We measured orexin levels in CSF and blood by using a standard orexin radioimmunoassay. The CSF orexin levels of the SIRS group were moderately low (< 200 pg/ml) and significantly lower than those of the non-SIRS group (Fig. 2). Blood orexin was detected in 3 patients. CSF orexin levels in patients with blood orexin detected were clinically low and significantly lower than those in patients with blood orexin undetected (Additional file 5: Fig. S2). Blood tests showed increased white blood cells and hyponatremia in patients with blood orexin detected (Additional file 3: Table S2).
Discussion
In this study, we investigated orexin levels in the CSF and blood of rats and patients with systemic inflammation. The results for orexin levels in the CSF of rats with systemic inflammation were consistent with those for orexin levels in the CSF of patients with SIRS. The consistency between animal models and human patients is important to translate the results obtained from animal experiments to medical knowledge and/or novel therapies in humans, although we must carefully consider the differences between species. We expect that the results of this study can provide a novel understanding of the pathophysiology of sepsis and can be used as preliminary evidence to pave the way for a clinical trial of orexin in patients with sepsis.
In this patient study, we found that CSF orexin was low in SIRS patients with inflammation in the central nervous system (CNS). A previous study reported that CSF orexin was generally normal in patients with CNS inflammation but low in some patients [6]. Low CSF orexin levels in patients with CNS inflammation might depend on the occurrence of SIRS as a complication.
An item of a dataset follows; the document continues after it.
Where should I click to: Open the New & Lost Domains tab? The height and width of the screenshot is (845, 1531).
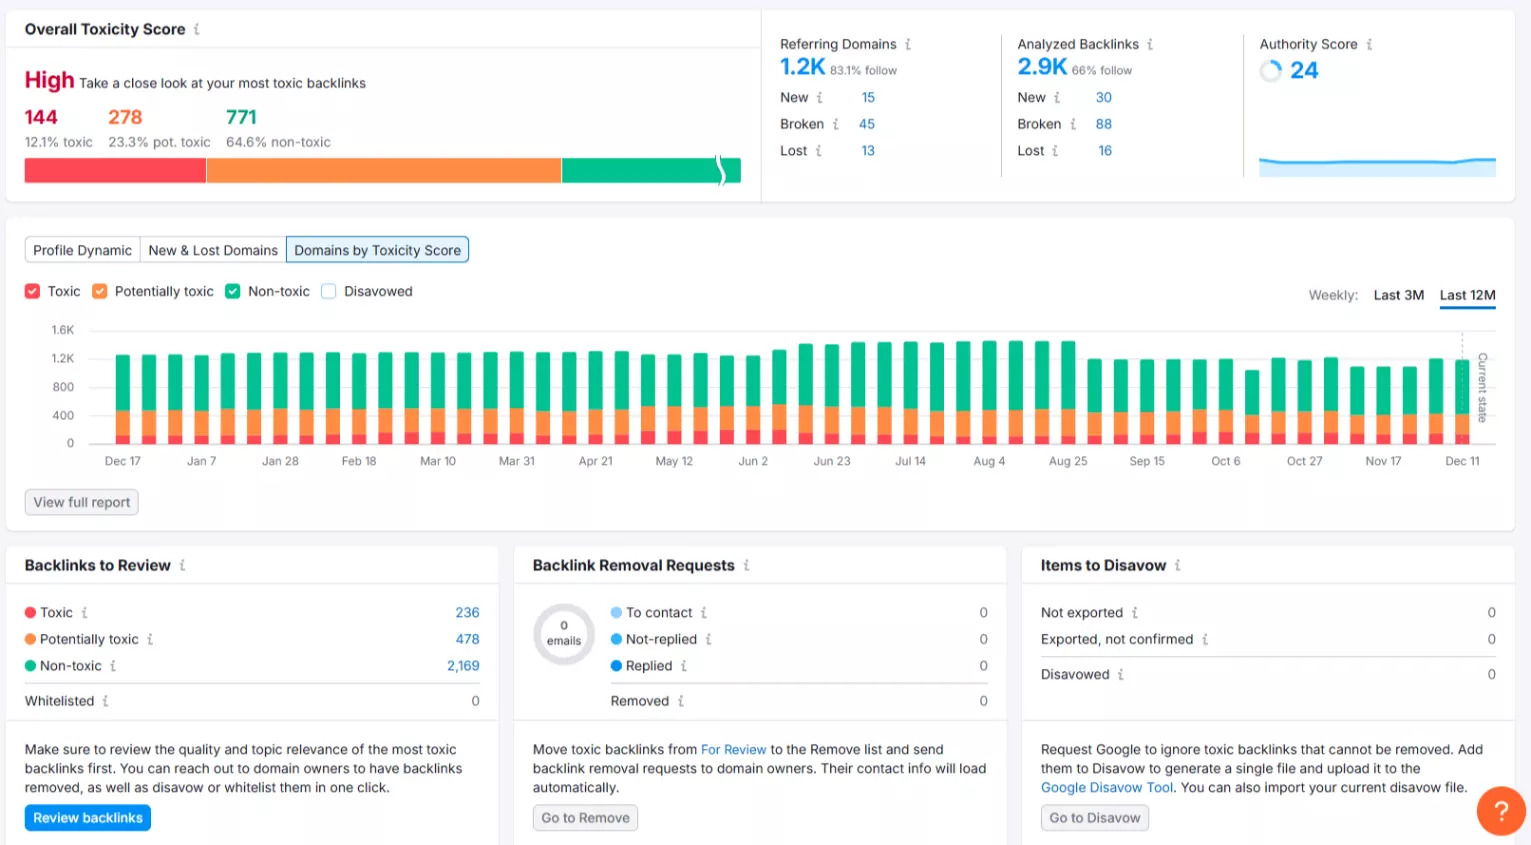(x=212, y=249)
Additionally, we found that blood orexin could be detected in some patients with systemic inflammation and that CSF orexin levels were low in the patients with blood orexin detected. The findings were consistent with the observations in our previous case report [12], but not necessarily with the findings in rats with systemic inflammation. The inconsistency may depend on the differences in the structure and function of the blood–brain barrier between humans and rats. Again, in this human study, the abnormal detection of blood orexin could predict reduced CSF orexin levels. Interestingly, hyponatremia was observed in patients with blood orexin detected. These observations suggest that complications with syndrome of inappropriate secretion of antidiuretic hormone (SIADH) may occur. However, from the results of this study, it may be difficult to assess systemic inflammation based on blood orexin. Indeed, it has been reported that blood orexin does not reflect the severity of illness in intensive care unit patients with systemic inflammation [14].